Single-cell and machine learning reveal ROS-associated heterogeneity in hepatocellular carcinoma for precision medicine

Reactive oxygen species (ROS) are critical regulators of tumor development and progression, yet their clinical significance and cellular mechanisms remain poorly defined in hepatocellular carcinoma (HCC). A comprehensive computational approach was employed to investigate ROS-related heterogeneity in HCC and to develop a prognostic model. Transcriptomic analyses at the bulk and single-cell levels were integrated to assess cellular differentiation, metabolic activity, and intercellular signaling. Machine learning techniques were applied to construct a clinically interpretable ROS signature, which was validated through laboratory experiments. Among the two identified molecular clusters, the high-ROS subtype was characterized by enhanced immunosuppressive cell infiltration, hyperactivation of oncogenic signaling pathways, and poorer clinical outcomes. scRNA-seq analyses revealed that malignant cells exhibit significantly elevated ROS levels. High ROS expression in tumor cells was associated with enhanced intercellular communication, metabolic reprogramming, and a progressive deterioration of malignant phenotypes.
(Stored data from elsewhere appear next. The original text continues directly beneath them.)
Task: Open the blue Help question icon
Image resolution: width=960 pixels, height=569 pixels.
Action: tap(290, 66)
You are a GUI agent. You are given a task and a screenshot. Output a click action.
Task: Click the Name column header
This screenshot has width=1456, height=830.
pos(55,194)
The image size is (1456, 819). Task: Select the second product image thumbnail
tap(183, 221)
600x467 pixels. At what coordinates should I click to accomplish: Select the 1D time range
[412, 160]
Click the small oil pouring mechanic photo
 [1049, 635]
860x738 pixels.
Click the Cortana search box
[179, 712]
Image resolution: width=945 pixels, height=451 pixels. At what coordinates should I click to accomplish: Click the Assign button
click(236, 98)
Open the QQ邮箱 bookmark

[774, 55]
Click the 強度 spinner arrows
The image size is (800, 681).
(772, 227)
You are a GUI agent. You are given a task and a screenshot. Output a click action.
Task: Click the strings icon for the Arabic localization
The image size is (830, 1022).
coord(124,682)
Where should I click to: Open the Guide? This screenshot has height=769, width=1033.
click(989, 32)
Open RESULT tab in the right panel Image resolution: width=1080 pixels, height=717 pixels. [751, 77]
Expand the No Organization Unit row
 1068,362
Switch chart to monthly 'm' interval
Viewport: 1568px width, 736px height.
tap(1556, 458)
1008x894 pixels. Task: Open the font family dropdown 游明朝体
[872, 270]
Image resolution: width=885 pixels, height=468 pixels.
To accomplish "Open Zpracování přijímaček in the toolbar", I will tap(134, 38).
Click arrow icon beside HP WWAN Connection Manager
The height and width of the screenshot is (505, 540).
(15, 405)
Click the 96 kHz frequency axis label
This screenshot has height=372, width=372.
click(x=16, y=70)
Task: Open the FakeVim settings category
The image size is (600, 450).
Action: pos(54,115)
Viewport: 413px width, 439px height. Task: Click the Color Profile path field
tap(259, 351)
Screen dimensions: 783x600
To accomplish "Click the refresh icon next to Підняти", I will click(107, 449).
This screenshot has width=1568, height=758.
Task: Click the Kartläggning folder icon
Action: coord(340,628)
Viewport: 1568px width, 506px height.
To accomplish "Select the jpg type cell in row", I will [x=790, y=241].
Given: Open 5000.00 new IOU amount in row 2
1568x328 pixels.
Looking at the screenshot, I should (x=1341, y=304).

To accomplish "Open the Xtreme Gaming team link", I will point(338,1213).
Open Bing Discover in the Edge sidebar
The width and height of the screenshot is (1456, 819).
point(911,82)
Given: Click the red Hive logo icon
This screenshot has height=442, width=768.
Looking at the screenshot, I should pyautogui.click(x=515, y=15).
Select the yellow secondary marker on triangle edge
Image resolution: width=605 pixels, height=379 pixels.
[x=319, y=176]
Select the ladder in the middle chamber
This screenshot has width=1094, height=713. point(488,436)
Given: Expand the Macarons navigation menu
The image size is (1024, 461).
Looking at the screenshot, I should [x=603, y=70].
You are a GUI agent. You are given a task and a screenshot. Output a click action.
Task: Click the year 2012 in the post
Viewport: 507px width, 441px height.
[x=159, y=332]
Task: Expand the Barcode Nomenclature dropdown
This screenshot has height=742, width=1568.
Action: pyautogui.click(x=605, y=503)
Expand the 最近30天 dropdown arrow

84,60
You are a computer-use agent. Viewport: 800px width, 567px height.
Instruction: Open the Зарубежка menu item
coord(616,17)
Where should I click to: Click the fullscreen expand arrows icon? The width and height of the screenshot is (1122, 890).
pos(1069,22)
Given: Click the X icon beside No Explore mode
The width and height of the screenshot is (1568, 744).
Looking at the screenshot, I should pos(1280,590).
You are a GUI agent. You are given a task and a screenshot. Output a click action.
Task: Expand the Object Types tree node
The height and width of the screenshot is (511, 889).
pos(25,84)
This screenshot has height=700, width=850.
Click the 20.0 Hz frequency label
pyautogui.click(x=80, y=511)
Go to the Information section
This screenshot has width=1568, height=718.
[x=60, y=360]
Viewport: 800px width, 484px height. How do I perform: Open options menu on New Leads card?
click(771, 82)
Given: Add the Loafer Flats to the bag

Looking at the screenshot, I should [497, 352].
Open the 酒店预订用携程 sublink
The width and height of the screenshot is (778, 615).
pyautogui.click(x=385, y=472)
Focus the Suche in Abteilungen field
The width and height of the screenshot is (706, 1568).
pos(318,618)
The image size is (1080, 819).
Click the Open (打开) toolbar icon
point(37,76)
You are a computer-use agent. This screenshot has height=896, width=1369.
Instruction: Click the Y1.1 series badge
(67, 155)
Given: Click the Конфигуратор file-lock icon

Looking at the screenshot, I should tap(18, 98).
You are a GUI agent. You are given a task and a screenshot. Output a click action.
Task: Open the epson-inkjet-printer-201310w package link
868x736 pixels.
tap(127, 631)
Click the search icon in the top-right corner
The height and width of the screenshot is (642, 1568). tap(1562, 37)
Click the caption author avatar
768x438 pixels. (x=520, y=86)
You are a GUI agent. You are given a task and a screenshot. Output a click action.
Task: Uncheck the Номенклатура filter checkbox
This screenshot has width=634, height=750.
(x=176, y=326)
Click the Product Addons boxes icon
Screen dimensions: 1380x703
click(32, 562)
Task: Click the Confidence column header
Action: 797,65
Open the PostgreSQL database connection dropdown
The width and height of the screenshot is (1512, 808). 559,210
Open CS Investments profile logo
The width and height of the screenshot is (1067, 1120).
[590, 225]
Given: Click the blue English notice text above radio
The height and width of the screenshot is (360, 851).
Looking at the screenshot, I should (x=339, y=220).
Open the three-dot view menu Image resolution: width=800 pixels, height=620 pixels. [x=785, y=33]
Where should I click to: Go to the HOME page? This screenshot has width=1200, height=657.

The constructed prediction signature could reliably forecast prognosis, outperforming 49 previously published models. Moreover, it accurately delineated genetic heterogeneity, anticipated responses to targeted medicines, and identified pertinent clinical conditions. Inhibition of PFKP markedly reduced the proliferation and migration of HCC cells while inducing apoptosis. This study systematically delineates the molecular and cellular heterogeneity of ROS-associated subtypes in HCC, offering novel insights into precision medicine stratification and the development of targeted therapeutic strategies for ROS-driven malignancies.